**Exercise brief**:
Starting at the line with "Where should I click to: Click the Updated", retype every line through the end of the listing exactly as written, and nothing before it.

**Available data**:
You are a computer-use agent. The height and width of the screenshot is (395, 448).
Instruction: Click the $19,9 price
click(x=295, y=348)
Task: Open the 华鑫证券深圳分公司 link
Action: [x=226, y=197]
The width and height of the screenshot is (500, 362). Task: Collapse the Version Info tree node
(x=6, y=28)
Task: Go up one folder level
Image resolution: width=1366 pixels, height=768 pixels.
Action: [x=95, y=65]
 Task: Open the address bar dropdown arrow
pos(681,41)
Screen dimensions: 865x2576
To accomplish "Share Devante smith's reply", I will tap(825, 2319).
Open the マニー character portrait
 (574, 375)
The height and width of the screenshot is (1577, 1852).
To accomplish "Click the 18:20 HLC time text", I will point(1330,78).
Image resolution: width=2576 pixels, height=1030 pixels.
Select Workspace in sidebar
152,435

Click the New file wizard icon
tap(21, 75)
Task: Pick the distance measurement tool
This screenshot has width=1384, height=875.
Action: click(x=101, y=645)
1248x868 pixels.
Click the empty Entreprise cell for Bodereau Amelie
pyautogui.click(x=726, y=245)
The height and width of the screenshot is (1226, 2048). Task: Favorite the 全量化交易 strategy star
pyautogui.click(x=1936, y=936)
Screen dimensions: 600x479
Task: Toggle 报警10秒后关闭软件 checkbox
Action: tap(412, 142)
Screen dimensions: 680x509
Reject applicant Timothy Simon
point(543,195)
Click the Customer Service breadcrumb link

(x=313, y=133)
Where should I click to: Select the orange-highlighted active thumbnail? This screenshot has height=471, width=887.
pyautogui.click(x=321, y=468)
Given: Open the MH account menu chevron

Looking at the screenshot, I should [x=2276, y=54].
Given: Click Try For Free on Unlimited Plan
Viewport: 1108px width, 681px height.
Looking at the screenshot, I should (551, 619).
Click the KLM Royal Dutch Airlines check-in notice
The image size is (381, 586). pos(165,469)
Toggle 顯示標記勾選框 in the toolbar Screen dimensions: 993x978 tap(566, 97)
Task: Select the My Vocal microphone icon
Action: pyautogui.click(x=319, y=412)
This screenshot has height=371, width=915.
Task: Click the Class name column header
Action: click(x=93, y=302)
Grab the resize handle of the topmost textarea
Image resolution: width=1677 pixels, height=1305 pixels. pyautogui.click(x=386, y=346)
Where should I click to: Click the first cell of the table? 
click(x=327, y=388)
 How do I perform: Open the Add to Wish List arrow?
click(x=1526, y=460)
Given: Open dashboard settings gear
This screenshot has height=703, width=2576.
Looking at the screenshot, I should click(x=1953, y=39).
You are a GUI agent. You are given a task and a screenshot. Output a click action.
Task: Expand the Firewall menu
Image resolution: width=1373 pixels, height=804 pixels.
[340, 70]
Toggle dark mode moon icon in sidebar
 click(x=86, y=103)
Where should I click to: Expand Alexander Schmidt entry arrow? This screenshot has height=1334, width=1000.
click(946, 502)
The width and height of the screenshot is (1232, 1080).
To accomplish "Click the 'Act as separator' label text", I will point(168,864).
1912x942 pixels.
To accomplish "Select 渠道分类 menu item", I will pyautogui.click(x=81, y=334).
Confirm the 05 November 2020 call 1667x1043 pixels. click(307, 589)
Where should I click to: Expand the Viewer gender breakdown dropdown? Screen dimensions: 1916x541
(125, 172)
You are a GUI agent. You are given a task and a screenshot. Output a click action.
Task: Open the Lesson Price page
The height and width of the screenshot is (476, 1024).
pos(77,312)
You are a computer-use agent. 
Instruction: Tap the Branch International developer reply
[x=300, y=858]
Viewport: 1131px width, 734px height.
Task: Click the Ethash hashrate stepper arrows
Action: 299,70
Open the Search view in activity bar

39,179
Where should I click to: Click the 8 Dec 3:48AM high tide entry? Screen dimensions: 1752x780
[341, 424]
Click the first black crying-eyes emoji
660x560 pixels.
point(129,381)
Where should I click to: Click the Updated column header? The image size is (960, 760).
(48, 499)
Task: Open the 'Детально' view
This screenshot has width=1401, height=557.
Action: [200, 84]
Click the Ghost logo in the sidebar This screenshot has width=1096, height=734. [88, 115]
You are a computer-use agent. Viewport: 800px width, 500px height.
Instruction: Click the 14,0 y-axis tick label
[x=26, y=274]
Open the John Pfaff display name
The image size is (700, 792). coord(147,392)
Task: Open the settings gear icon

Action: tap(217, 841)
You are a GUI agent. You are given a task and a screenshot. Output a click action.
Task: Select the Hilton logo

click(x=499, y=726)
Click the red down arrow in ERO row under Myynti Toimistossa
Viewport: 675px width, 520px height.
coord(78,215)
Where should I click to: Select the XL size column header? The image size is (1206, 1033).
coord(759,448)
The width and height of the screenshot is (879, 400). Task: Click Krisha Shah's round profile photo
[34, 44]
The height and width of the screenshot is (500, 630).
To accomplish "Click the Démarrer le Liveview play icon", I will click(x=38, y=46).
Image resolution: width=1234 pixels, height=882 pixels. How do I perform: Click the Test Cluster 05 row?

**Your solution**:
Where should I click to: Click the Updated column header? The image size is (960, 760).
(48, 499)
Task: Open the 'Детально' view
This screenshot has width=1401, height=557.
Action: [200, 84]
Click the Ghost logo in the sidebar This screenshot has width=1096, height=734. [88, 115]
You are a computer-use agent. Viewport: 800px width, 500px height.
Instruction: Click the 14,0 y-axis tick label
[x=26, y=274]
Open the John Pfaff display name
The image size is (700, 792). coord(147,392)
Task: Open the settings gear icon

Action: tap(217, 841)
You are a GUI agent. You are given a task and a screenshot. Output a click action.
Task: Select the Hilton logo

click(x=499, y=726)
Click the red down arrow in ERO row under Myynti Toimistossa
Viewport: 675px width, 520px height.
coord(78,215)
Where should I click to: Select the XL size column header? The image size is (1206, 1033).
coord(759,448)
The width and height of the screenshot is (879, 400). Task: Click Krisha Shah's round profile photo
[34, 44]
The height and width of the screenshot is (500, 630).
To accomplish "Click the Démarrer le Liveview play icon", I will click(x=38, y=46).
Image resolution: width=1234 pixels, height=882 pixels. How do I perform: Click the Test Cluster 05 row?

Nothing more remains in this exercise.